Assignment
Retype, without changes, every line from the line that contains "The height and" through the final line of the records. Exclude pictures.

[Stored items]

· · ·

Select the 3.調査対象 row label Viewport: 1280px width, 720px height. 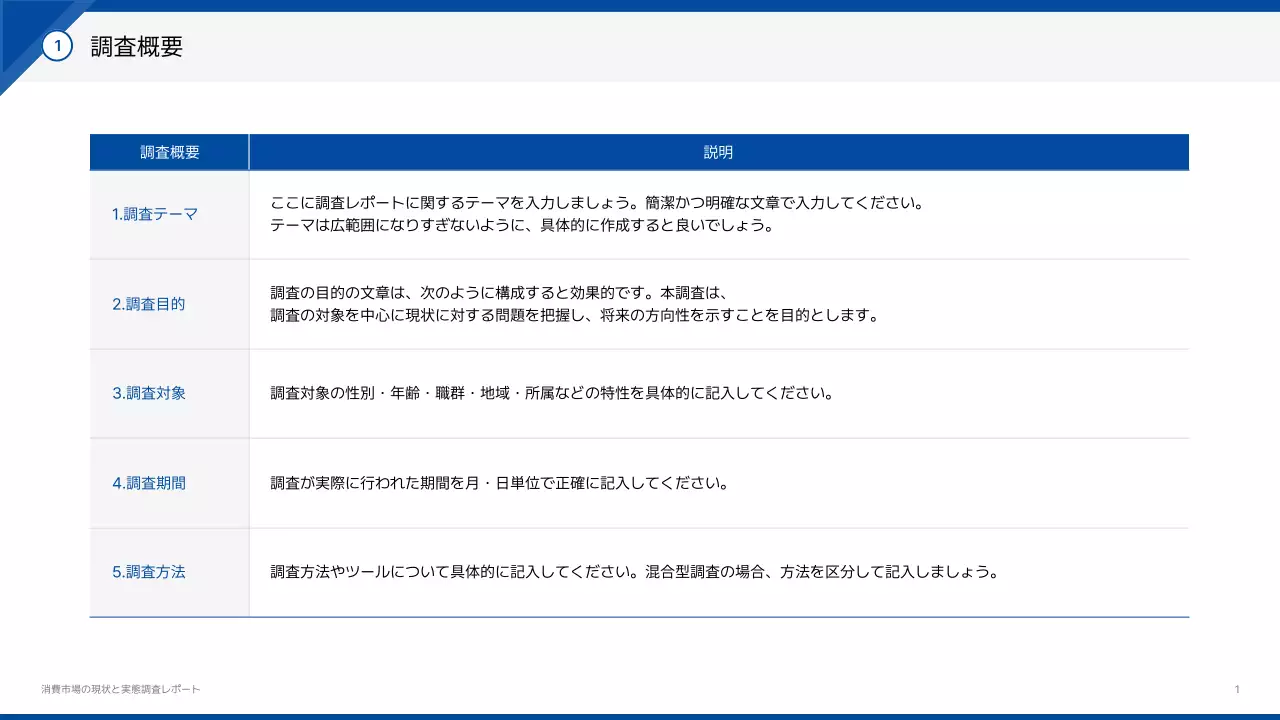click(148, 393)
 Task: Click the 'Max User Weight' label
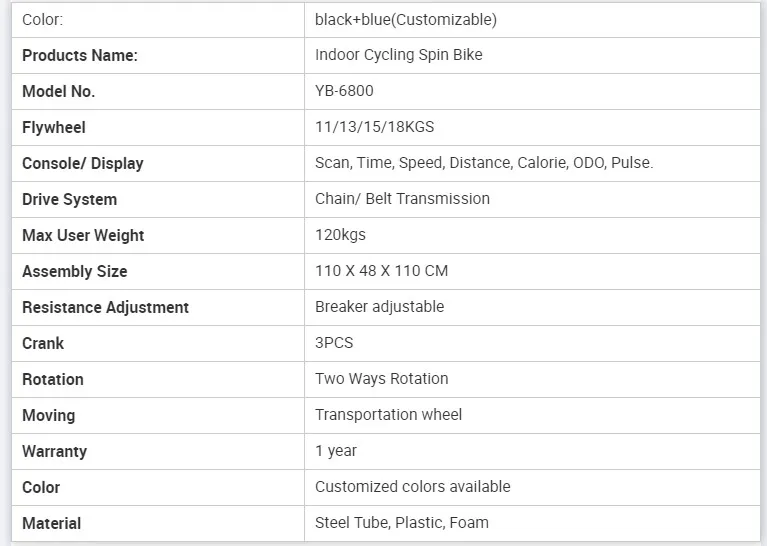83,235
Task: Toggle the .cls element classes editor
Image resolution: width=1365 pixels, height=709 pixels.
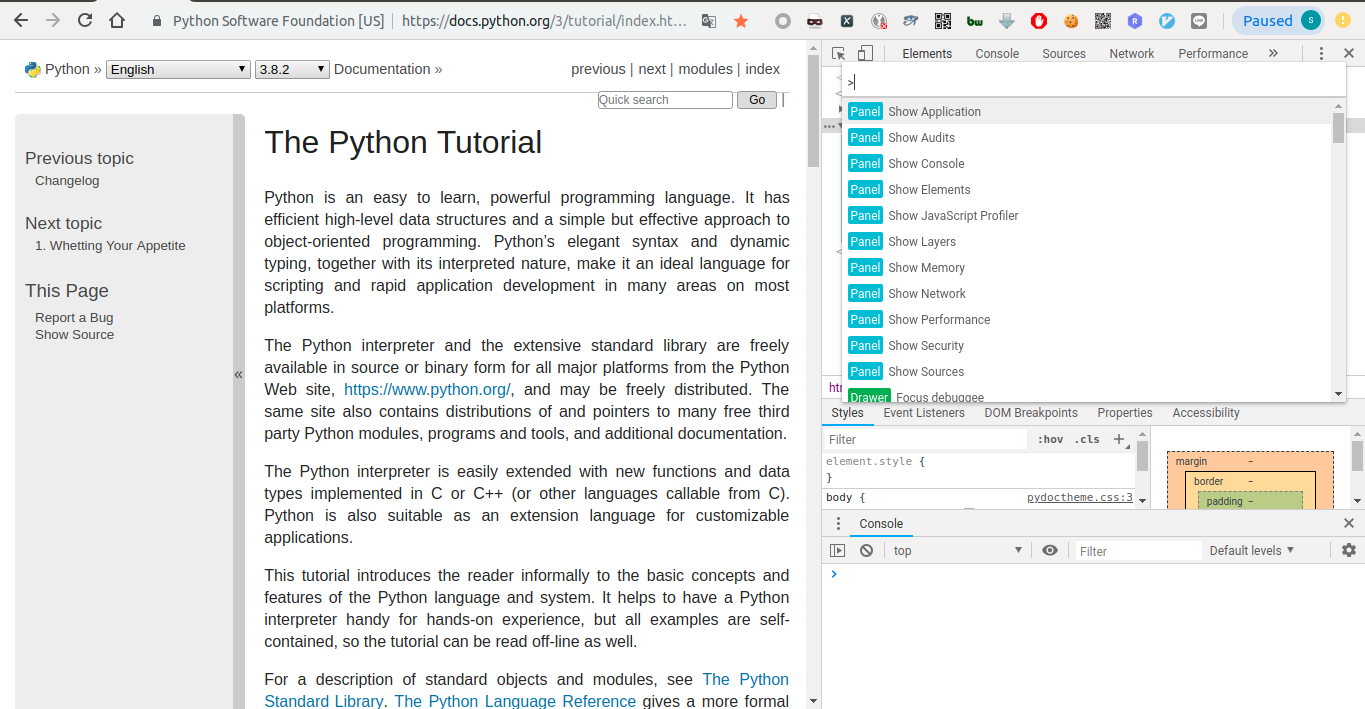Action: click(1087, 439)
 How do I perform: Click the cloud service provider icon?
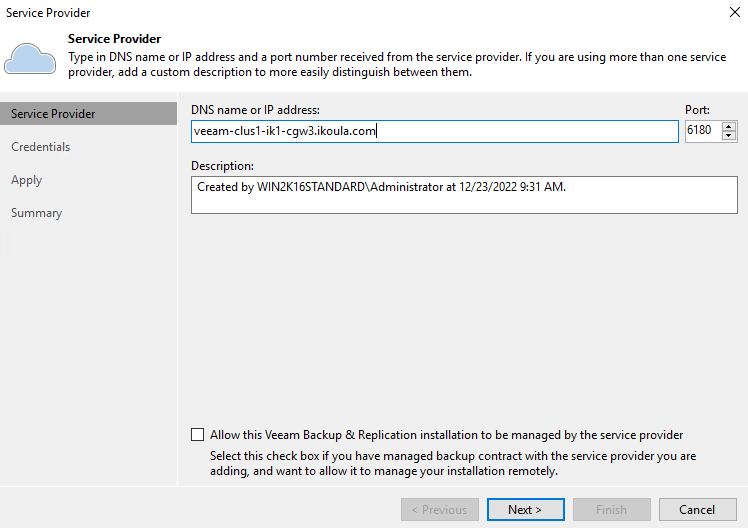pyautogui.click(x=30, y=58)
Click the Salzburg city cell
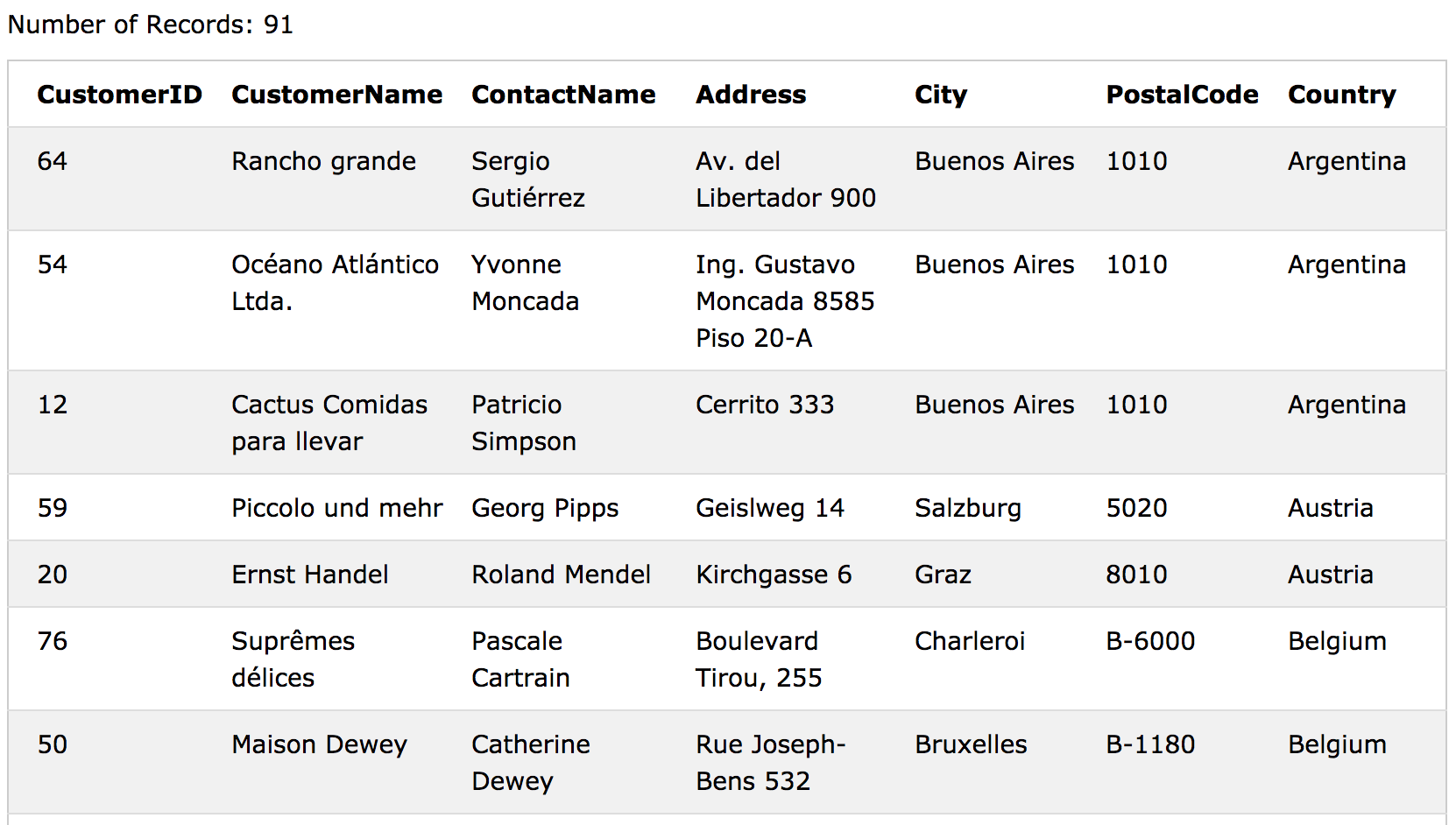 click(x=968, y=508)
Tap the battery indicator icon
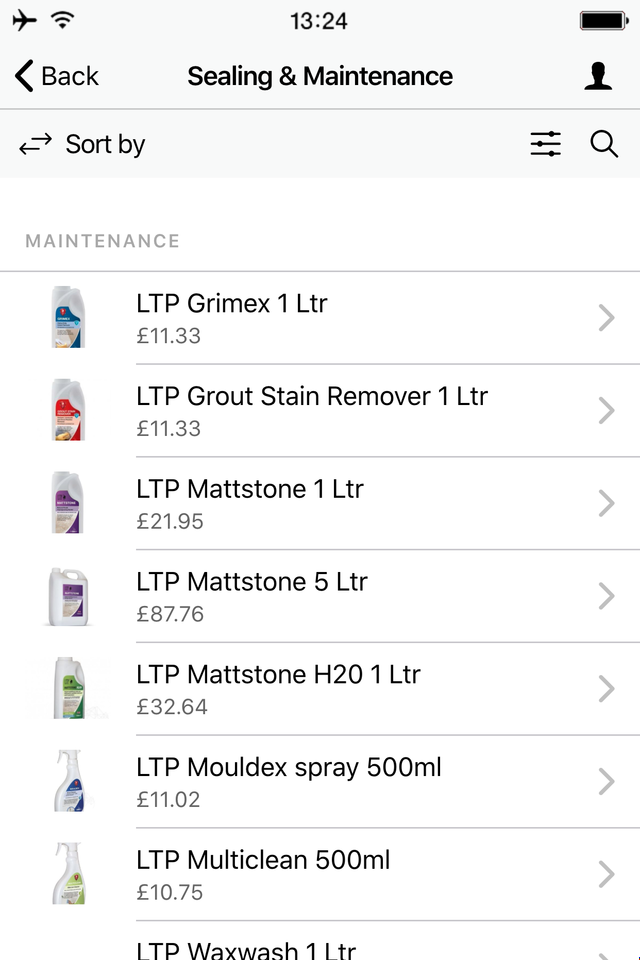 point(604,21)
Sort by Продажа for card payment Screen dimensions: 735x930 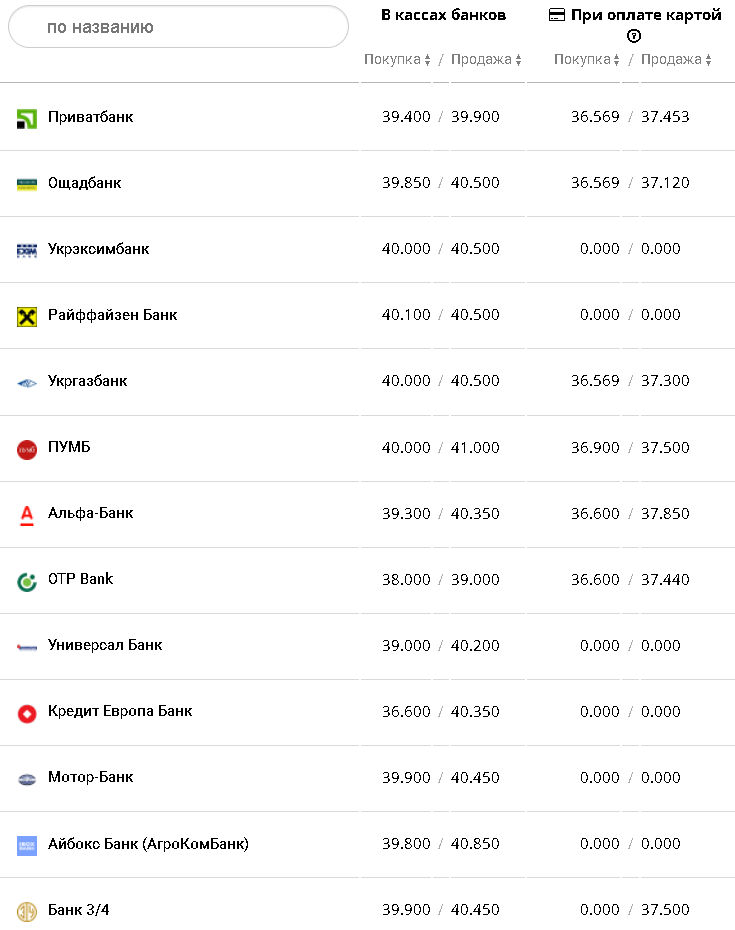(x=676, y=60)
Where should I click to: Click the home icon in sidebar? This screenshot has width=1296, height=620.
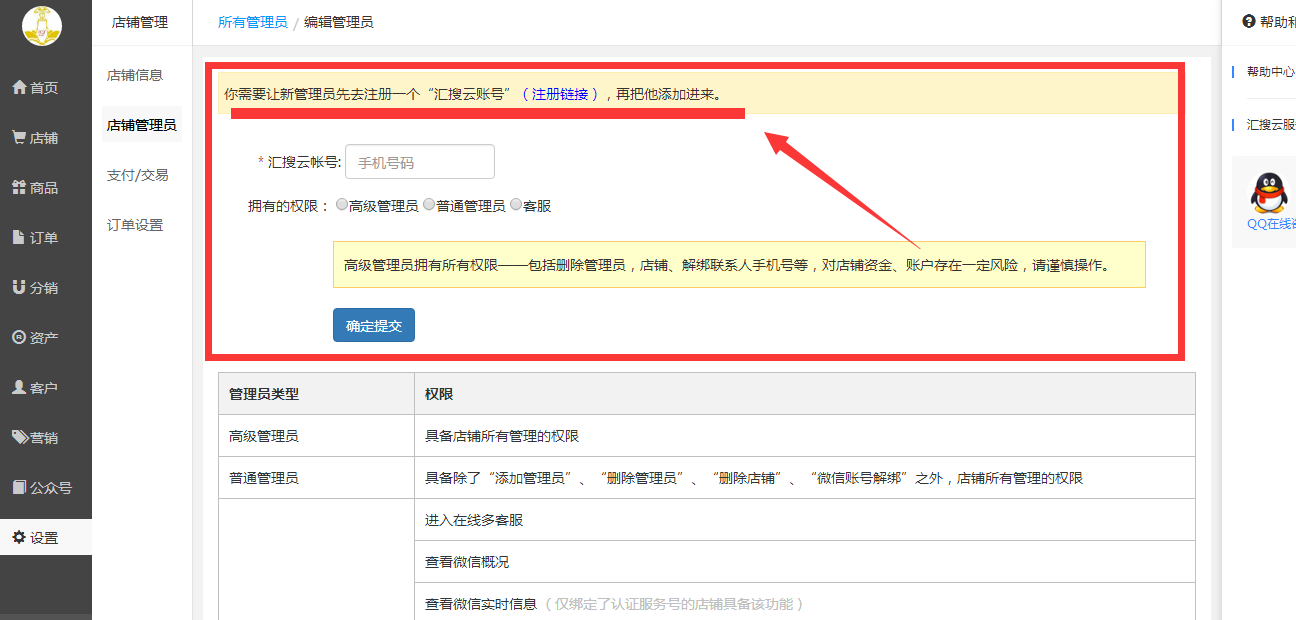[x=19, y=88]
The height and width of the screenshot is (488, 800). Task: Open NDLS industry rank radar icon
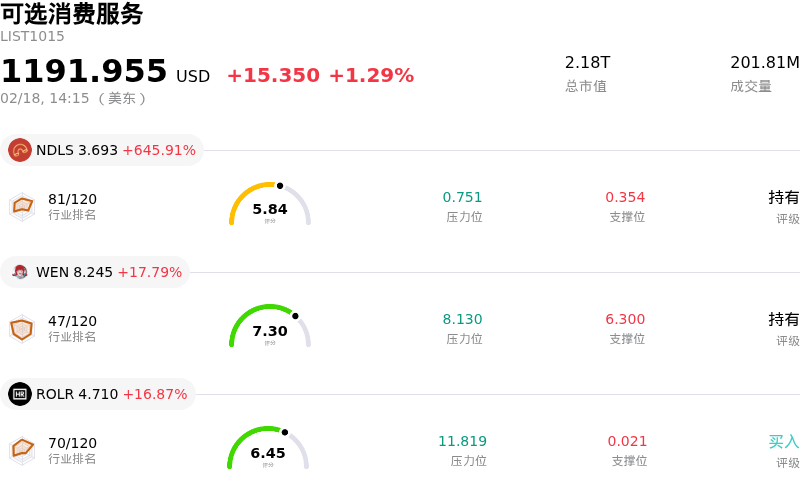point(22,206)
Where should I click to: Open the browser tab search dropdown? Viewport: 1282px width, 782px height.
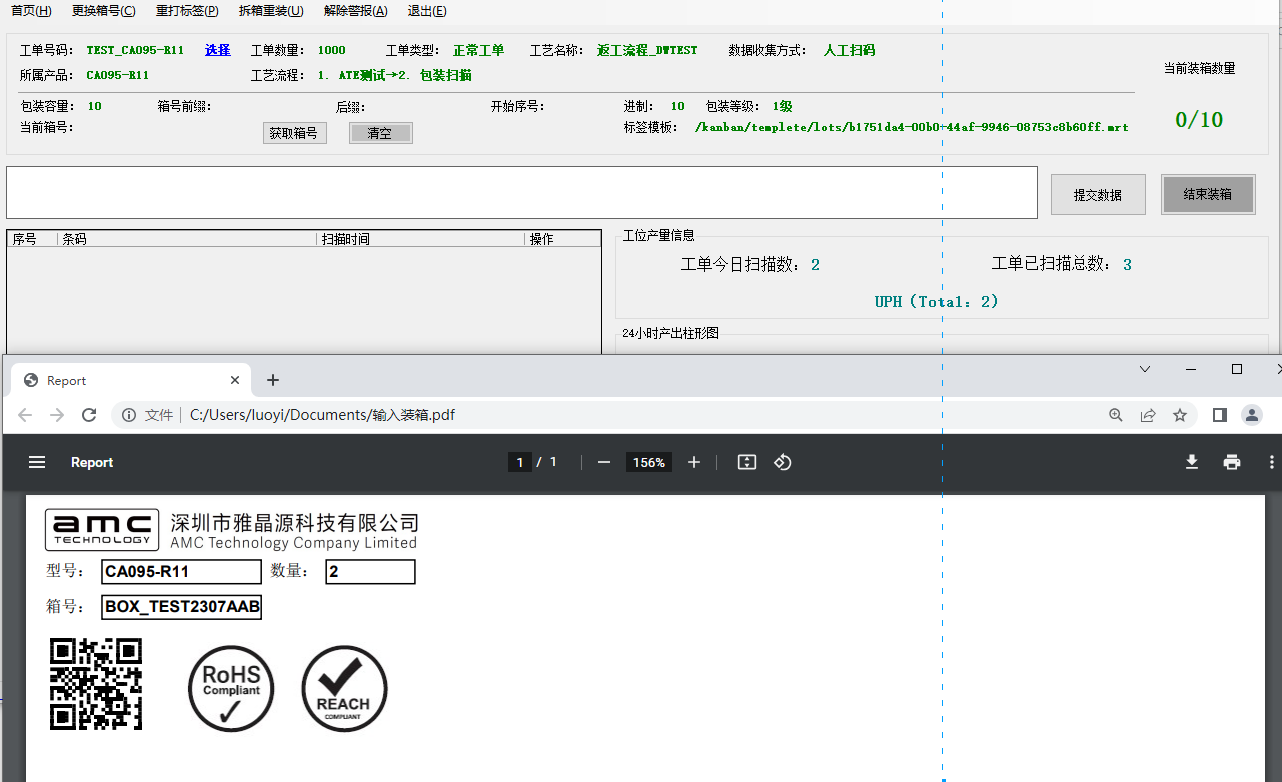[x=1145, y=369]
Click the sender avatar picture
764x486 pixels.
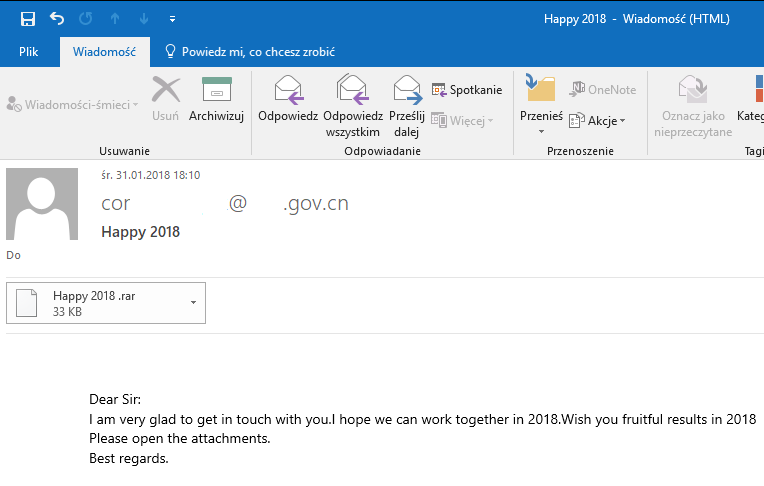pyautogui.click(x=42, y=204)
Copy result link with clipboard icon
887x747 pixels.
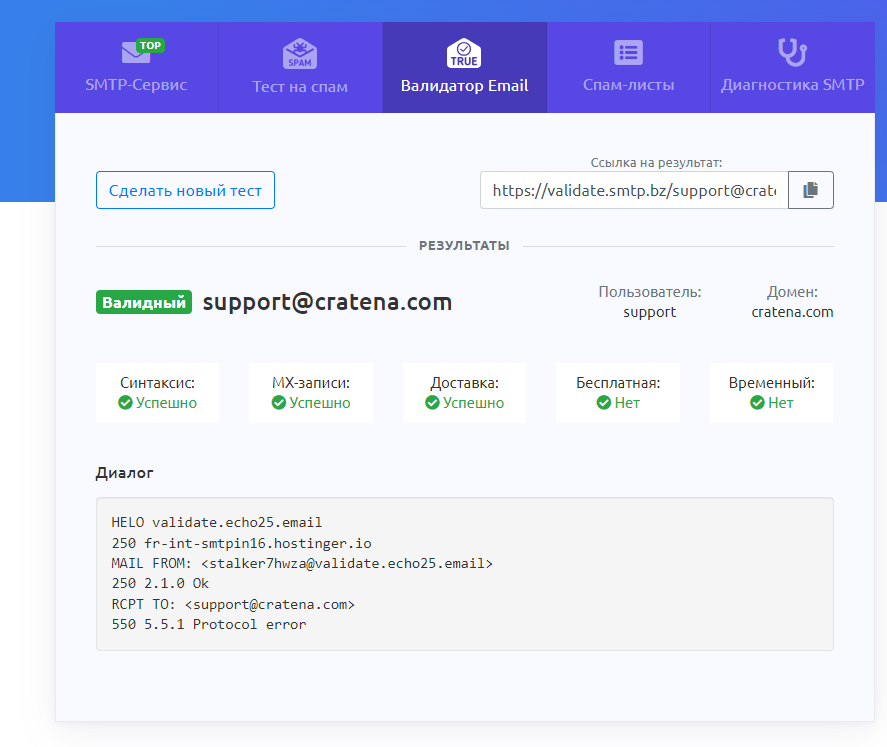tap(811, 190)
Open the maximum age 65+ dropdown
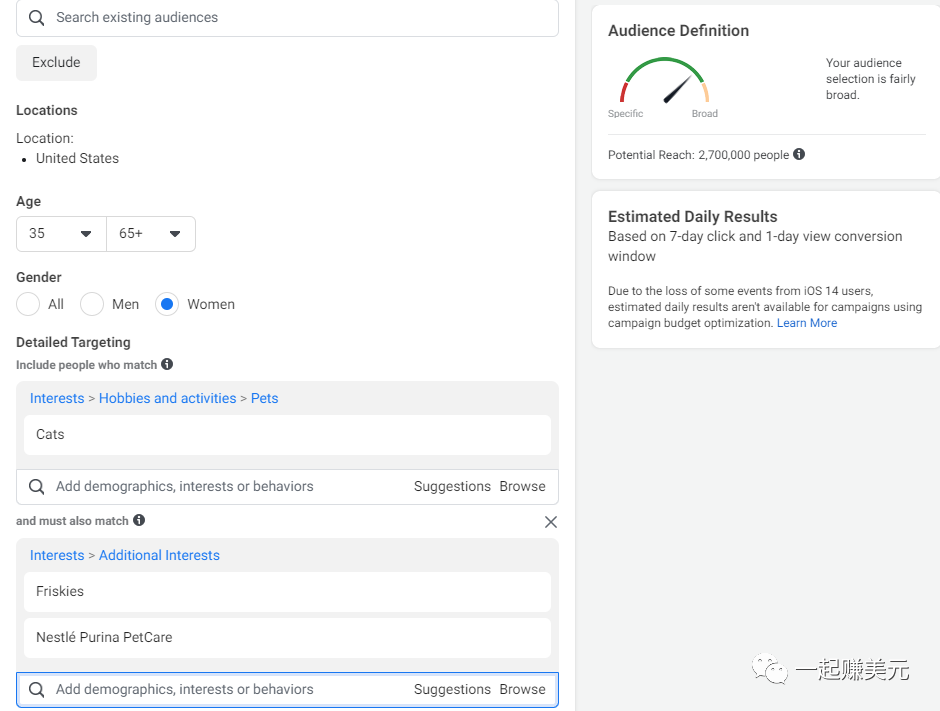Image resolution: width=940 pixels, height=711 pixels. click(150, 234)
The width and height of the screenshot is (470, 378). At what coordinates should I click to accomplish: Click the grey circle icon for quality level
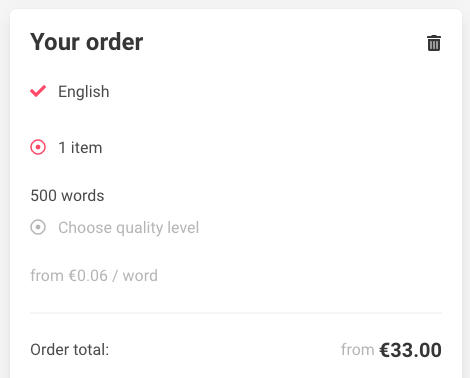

· · ·

Reply
The height and width of the screenshot is (488, 800). Task: Open NDLS industry rank radar icon
point(22,206)
Where should I click to: Open the browser tab search dropdown? Viewport: 1282px width, 782px height.
[x=1145, y=369]
Click the sender avatar picture
764x486 pixels.
pyautogui.click(x=42, y=204)
Copy result link with clipboard icon
887x747 pixels.
tap(811, 190)
Open the maximum age 65+ dropdown
Image resolution: width=940 pixels, height=711 pixels. click(150, 234)
The width and height of the screenshot is (470, 378). At what coordinates should I click to accomplish: Click the grey circle icon for quality level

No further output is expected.